What you are asked to do
Your task is to copy all of the data exactly.

==*==

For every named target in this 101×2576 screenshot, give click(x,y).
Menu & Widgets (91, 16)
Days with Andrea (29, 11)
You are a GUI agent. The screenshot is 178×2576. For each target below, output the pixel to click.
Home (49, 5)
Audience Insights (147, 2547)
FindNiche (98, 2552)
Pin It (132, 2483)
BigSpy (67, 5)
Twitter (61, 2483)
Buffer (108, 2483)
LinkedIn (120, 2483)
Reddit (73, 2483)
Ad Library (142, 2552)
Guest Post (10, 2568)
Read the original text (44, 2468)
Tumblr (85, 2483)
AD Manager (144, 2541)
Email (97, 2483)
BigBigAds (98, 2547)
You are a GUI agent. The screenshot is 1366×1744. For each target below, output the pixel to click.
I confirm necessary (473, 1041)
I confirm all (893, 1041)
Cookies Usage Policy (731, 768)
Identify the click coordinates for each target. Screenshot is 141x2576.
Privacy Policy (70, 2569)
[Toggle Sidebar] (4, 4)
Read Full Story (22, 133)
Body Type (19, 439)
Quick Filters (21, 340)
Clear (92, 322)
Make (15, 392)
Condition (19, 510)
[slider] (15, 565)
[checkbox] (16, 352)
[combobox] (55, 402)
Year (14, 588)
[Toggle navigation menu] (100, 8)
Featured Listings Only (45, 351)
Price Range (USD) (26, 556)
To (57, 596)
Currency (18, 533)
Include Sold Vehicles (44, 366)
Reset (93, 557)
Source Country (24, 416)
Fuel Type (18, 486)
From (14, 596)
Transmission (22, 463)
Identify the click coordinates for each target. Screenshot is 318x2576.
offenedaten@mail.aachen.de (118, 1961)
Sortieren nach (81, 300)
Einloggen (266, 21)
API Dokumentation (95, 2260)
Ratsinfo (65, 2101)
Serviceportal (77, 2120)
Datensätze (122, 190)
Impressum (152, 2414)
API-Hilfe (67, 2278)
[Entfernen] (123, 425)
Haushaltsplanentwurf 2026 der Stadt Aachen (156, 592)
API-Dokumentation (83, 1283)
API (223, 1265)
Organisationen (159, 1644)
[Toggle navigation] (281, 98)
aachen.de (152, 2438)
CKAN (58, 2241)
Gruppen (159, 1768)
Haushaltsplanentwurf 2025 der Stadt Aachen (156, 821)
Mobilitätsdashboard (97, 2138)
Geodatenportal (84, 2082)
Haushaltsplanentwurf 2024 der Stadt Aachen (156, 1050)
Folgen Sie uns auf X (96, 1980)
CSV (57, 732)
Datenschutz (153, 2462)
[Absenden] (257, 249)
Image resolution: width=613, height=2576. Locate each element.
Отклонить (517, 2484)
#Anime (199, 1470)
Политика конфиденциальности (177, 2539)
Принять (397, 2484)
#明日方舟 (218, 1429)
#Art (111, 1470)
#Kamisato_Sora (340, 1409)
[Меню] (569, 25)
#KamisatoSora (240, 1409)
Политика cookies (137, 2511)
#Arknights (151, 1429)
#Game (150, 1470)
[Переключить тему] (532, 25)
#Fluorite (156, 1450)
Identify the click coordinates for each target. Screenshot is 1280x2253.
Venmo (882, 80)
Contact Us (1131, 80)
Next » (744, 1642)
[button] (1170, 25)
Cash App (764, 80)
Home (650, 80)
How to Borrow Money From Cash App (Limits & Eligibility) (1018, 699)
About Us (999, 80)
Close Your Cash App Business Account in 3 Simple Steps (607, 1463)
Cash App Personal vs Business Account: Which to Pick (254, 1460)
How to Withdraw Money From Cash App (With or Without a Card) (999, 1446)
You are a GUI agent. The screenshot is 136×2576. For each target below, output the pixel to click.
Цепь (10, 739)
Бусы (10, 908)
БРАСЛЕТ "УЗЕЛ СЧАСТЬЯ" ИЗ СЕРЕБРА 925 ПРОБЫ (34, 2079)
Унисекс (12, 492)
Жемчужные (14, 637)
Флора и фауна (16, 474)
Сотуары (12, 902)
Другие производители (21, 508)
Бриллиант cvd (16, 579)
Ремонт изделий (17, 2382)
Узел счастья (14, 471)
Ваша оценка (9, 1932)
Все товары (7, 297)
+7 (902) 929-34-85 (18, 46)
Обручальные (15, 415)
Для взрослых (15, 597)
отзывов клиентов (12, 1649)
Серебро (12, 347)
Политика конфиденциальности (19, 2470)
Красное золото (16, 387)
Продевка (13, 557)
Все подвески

==*==

Result below
For every named target in this 101×2576 screenshot, give click(x,y).
Menu & Widgets (91, 16)
Days with Andrea (29, 11)
You are a GUI agent. The screenshot is 178×2576. For each target below, output the pixel to click.
Home (49, 5)
Audience Insights (147, 2547)
FindNiche (98, 2552)
Pin It (132, 2483)
BigSpy (67, 5)
Twitter (61, 2483)
Buffer (108, 2483)
LinkedIn (120, 2483)
Reddit (73, 2483)
Ad Library (142, 2552)
Guest Post (10, 2568)
Read the original text (44, 2468)
Tumblr (85, 2483)
AD Manager (144, 2541)
Email (97, 2483)
BigBigAds (98, 2547)
You are a GUI agent. The screenshot is 1366×1744. For each target below, output the pixel to click.
I confirm necessary (473, 1041)
I confirm all (893, 1041)
Cookies Usage Policy (731, 768)
Identify the click coordinates for each target. Screenshot is 141x2576.
Privacy Policy (70, 2569)
[Toggle Sidebar] (4, 4)
Read Full Story (22, 133)
Body Type (19, 439)
Quick Filters (21, 340)
Clear (92, 322)
Make (15, 392)
Condition (19, 510)
[slider] (15, 565)
[checkbox] (16, 352)
[combobox] (55, 402)
Year (14, 588)
[Toggle navigation menu] (100, 8)
Featured Listings Only (45, 351)
Price Range (USD) (26, 556)
To (57, 596)
Currency (18, 533)
Include Sold Vehicles (44, 366)
Reset (93, 557)
Source Country (24, 416)
Fuel Type (18, 486)
From (14, 596)
Transmission (22, 463)
Identify the click coordinates for each target. Screenshot is 318x2576.
offenedaten@mail.aachen.de (118, 1961)
Sortieren nach (81, 300)
Einloggen (266, 21)
API Dokumentation (95, 2260)
Ratsinfo (65, 2101)
Serviceportal (77, 2120)
Datensätze (122, 190)
Impressum (152, 2414)
API-Hilfe (67, 2278)
[Entfernen] (123, 425)
Haushaltsplanentwurf 2026 der Stadt Aachen (156, 592)
API-Dokumentation (83, 1283)
API (223, 1265)
Organisationen (159, 1644)
[Toggle navigation] (281, 98)
aachen.de (152, 2438)
CKAN (58, 2241)
Gruppen (159, 1768)
Haushaltsplanentwurf 2025 der Stadt Aachen (156, 821)
Mobilitätsdashboard (97, 2138)
Geodatenportal (84, 2082)
Haushaltsplanentwurf 2024 der Stadt Aachen (156, 1050)
Folgen Sie uns auf X (96, 1980)
CSV (57, 732)
Datenschutz (153, 2462)
[Absenden] (257, 249)
Image resolution: width=613, height=2576. Locate each element.
Отклонить (517, 2484)
#Anime (199, 1470)
Политика конфиденциальности (177, 2539)
Принять (397, 2484)
#明日方舟 (218, 1429)
#Art (111, 1470)
#Kamisato_Sora (340, 1409)
[Меню] (569, 25)
#KamisatoSora (240, 1409)
Политика cookies (137, 2511)
#Arknights (151, 1429)
#Game (150, 1470)
[Переключить тему] (532, 25)
#Fluorite (156, 1450)
Identify the click coordinates for each target. Screenshot is 1280x2253.
Venmo (882, 80)
Contact Us (1131, 80)
Next » (744, 1642)
[button] (1170, 25)
Cash App (764, 80)
Home (650, 80)
How to Borrow Money From Cash App (Limits & Eligibility) (1018, 699)
About Us (999, 80)
Close Your Cash App Business Account in 3 Simple Steps (607, 1463)
Cash App Personal vs Business Account: Which to Pick (254, 1460)
How to Withdraw Money From Cash App (With or Without a Card) (999, 1446)
You are a GUI agent. The screenshot is 136×2576. For each target below, output the pixel to click.
Цепь (10, 739)
Бусы (10, 908)
БРАСЛЕТ "УЗЕЛ СЧАСТЬЯ" ИЗ СЕРЕБРА 925 ПРОБЫ (34, 2079)
Унисекс (12, 492)
Жемчужные (14, 637)
Флора и фауна (16, 474)
Сотуары (12, 902)
Другие производители (21, 508)
Бриллиант cvd (16, 579)
Ремонт изделий (17, 2382)
Узел счастья (14, 471)
Ваша оценка (9, 1932)
Все товары (7, 297)
+7 (902) 929-34-85 (18, 46)
Обручальные (15, 415)
Для взрослых (15, 597)
отзывов клиентов (12, 1649)
Серебро (12, 347)
Политика конфиденциальности (19, 2470)
Красное золото (16, 387)
Продевка (13, 557)
Все подвески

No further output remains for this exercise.